Next, RAND reports that the shortened time-frames under Senate Bill 1159 for accepting/denying claims did not meaningfully assist workers. The shortened time-frames (30-45 days to accept or deny a claim) were also quite challenging for employers. While this finding would suggest shortened time frames were not necessary, RAND does caution that the special Federal and State programs that provided paid leave and promoted full access to COVID-19-related medical treatment were key in assisting workers. Notably, RAND credits these programs as doing more than Senate Bill 1159 to protect workers from income loss and medical expenditures. Since these special Federal and State policies have ended, RAND suggests that workers’ compensation benefits may be much more important to workers in future phases of the pandemic.
Third, RAND observes that its findings do not rule out the possibility that workers’ compensation benefits for permanent disability or death could be extremely important to workers who experience the worst outcomes from COVID-19. Additionally, workers’ compensation benefits may prove to be critical for workers who develop “long COVID.”

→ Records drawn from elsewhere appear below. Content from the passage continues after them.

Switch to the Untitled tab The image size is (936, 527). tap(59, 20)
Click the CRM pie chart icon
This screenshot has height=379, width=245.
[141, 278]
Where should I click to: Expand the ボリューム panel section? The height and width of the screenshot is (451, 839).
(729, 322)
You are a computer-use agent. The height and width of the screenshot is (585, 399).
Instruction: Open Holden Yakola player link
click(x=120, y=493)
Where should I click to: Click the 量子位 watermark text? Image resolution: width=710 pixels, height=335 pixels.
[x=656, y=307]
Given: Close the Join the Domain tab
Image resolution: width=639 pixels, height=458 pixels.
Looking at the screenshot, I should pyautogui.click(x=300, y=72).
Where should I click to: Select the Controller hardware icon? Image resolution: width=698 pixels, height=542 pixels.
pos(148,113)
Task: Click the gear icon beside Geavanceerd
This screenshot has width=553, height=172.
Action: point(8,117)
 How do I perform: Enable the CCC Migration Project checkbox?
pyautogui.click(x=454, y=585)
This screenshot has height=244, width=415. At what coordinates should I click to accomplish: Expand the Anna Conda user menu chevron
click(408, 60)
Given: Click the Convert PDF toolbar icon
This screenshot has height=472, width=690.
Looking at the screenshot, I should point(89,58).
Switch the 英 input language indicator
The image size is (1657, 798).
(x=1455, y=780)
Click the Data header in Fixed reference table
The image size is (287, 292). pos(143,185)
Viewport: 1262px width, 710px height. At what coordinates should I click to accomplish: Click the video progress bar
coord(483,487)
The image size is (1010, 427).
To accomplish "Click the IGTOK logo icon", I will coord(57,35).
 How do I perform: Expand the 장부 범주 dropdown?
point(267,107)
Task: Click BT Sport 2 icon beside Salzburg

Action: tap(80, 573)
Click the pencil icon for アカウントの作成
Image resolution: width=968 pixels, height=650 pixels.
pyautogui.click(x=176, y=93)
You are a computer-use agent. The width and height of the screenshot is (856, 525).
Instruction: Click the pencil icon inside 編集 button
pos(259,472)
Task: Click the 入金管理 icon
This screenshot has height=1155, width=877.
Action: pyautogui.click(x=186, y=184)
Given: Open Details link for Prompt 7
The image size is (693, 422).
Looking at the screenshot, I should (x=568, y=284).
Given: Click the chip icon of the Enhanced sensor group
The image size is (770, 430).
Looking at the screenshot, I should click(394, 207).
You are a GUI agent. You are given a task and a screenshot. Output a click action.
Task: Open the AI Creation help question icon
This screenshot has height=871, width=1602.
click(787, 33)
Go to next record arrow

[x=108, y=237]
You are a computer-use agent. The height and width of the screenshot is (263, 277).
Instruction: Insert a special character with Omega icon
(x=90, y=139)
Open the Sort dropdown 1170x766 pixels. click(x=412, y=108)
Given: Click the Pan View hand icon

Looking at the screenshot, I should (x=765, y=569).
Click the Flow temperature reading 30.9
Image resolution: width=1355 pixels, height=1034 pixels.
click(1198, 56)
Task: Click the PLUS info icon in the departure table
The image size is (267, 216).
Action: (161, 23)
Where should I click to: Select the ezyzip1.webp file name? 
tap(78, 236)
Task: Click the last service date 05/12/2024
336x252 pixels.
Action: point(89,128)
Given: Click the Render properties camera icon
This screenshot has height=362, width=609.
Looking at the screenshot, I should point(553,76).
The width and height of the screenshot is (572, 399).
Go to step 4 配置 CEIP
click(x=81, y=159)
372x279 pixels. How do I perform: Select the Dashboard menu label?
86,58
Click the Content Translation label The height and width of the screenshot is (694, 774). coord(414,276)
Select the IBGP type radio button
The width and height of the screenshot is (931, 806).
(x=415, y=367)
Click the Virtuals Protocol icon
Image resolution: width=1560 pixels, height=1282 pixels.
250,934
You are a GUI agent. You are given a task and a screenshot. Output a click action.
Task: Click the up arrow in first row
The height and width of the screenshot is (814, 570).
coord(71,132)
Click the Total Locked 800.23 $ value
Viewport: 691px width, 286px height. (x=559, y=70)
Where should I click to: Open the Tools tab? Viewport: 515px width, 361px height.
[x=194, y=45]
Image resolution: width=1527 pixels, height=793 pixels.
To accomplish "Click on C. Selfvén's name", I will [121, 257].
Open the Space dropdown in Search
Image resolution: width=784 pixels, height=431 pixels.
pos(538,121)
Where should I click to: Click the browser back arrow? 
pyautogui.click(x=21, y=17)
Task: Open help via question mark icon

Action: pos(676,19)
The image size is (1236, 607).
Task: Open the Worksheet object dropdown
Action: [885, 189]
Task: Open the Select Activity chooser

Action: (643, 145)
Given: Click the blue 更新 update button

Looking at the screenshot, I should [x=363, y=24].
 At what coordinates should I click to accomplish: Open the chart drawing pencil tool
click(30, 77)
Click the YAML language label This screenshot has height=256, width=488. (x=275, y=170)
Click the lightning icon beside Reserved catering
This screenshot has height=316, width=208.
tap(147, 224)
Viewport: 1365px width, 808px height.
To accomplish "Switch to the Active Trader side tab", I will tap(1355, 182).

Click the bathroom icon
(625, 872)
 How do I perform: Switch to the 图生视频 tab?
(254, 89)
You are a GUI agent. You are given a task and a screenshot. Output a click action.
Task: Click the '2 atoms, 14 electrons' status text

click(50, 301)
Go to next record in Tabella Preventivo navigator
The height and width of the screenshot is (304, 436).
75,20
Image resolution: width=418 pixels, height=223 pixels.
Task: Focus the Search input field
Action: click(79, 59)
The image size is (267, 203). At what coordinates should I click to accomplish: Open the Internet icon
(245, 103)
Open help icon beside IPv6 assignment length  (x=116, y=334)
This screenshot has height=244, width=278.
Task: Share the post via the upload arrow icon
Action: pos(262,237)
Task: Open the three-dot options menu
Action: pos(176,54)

RAND concludes the report with a significant observation: notwithstanding the availability of effective vaccines and medications, COVID-19 continues to mutate and surge, placing those workers who work outside of their homes at risk of exposure on the job. Because so much remains unknown about COVID-19, further research is critical to better understand how COVID-19 exposure rates, volume of COVID-19 claims and claim outcomes vary across California by industry and occupation.
Right now the million-dollar question is whether Senate Bill 1159’s presumptions will sunset or be extended by further Legislative action. RAND’s report will surely guide that important policy decision.